MiniMind2 is an ultra-lightweight Chinese language model series designed to make LLM training accessible to individual researchers and developers. With models ranging from just 26M to 145M parameters, it achieves remarkable performance while being trainable on a single consumer GPU in just 2 hours.
Implementation Details
The model implements a Transformer decoder-only architecture with several optimizations including RMSNorm pre-normalization, SwiGLU activation, and rotary positional embeddings (RoPE). It features both dense and mixture-of-experts (MoE) variants, with the latter incorporating expert routing for improved efficiency.
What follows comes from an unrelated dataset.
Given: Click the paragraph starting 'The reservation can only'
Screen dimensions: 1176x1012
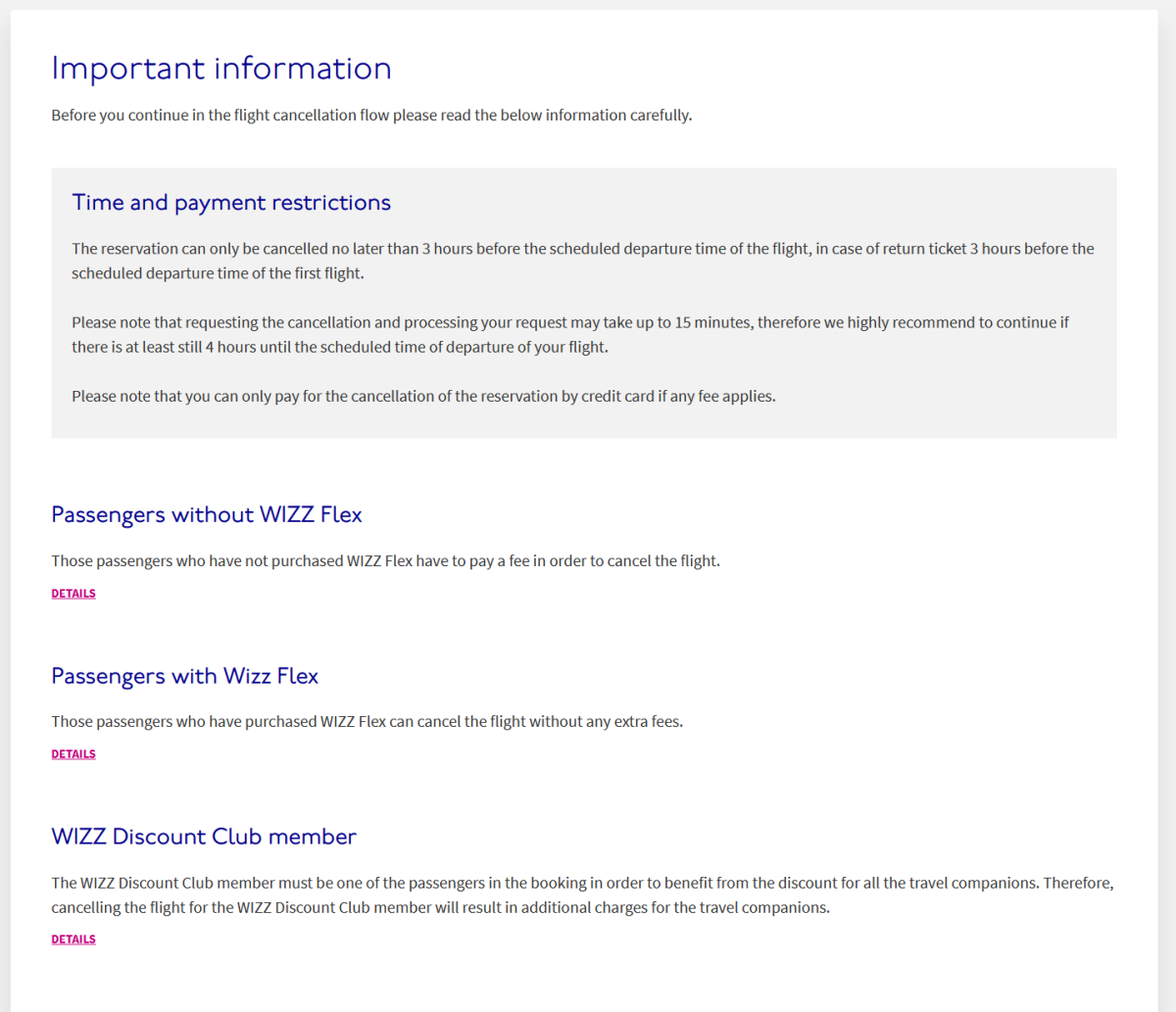Looking at the screenshot, I should pos(582,249).
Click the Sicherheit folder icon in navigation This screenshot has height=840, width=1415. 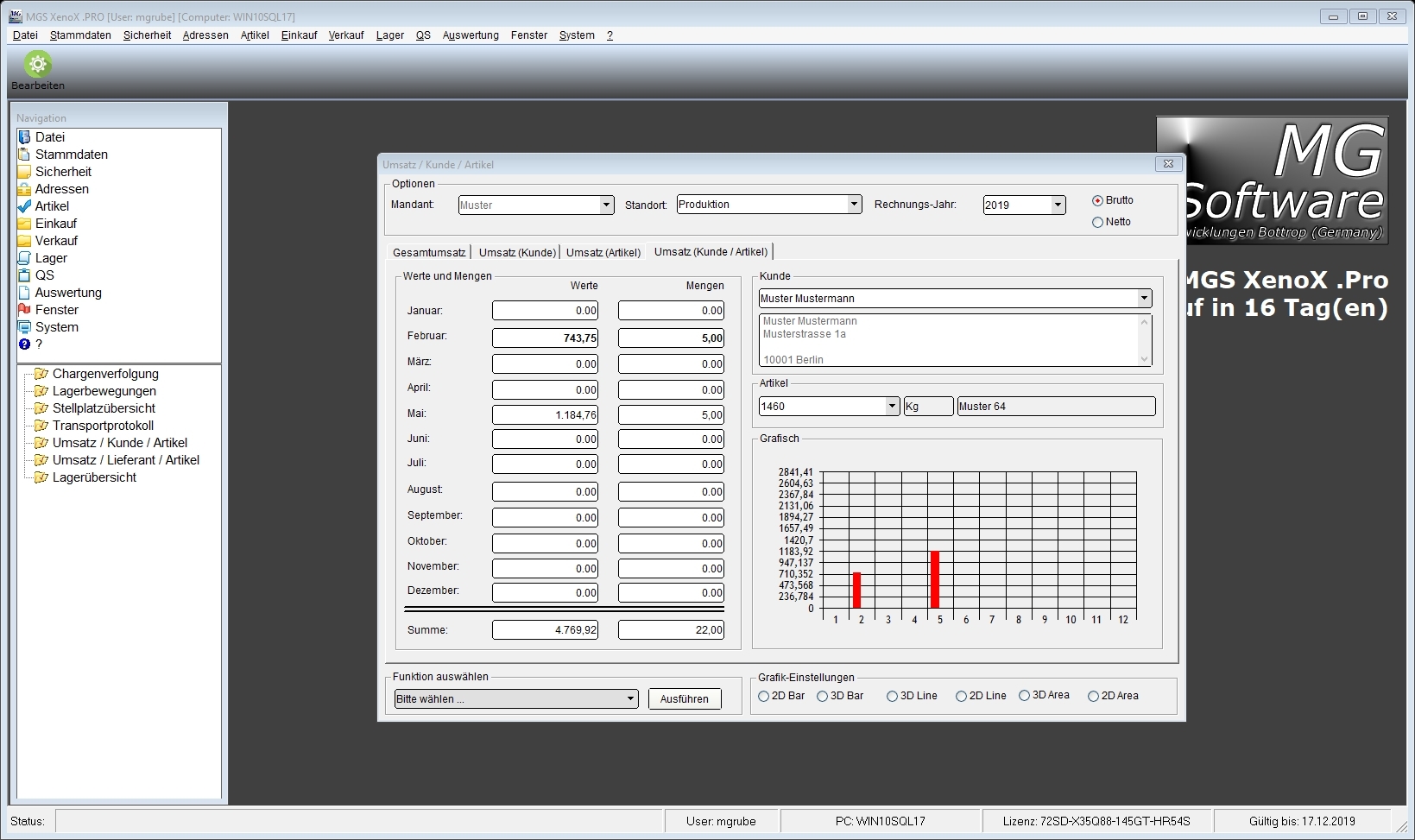click(24, 172)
- Custom tokenizer with 6,400 tokens vocabulary
- Implemented in PyTorch with minimal dependencies
- Supports single/multi-GPU training via DDP and DeepSpeed
- Complete training pipeline including pretrain, SFT, LoRA, and DPO
Core Capabilities
- Basic conversation and knowledge-based Q&A
- Chinese language understanding and generation
- Limited English language capabilities
- Support for custom domain adaptation via LoRA
- Reasoning capabilities through optional R1 distillation
Frequently Asked Questions
Q: What makes this model unique?
MiniMind2's uniqueness lies in its extreme efficiency and accessibility. It demonstrates that meaningful language model capabilities can be achieved with minimal computational resources, making it possible for individual researchers to train models from scratch in just 2 hours for less than $0.50.
Q: What are the recommended use cases?
The model is ideal for research, educational purposes, and proof-of-concept deployments where resource constraints are significant. It's particularly suitable for learning LLM training fundamentals and experimenting with custom domain adaptation through LoRA fine-tuning.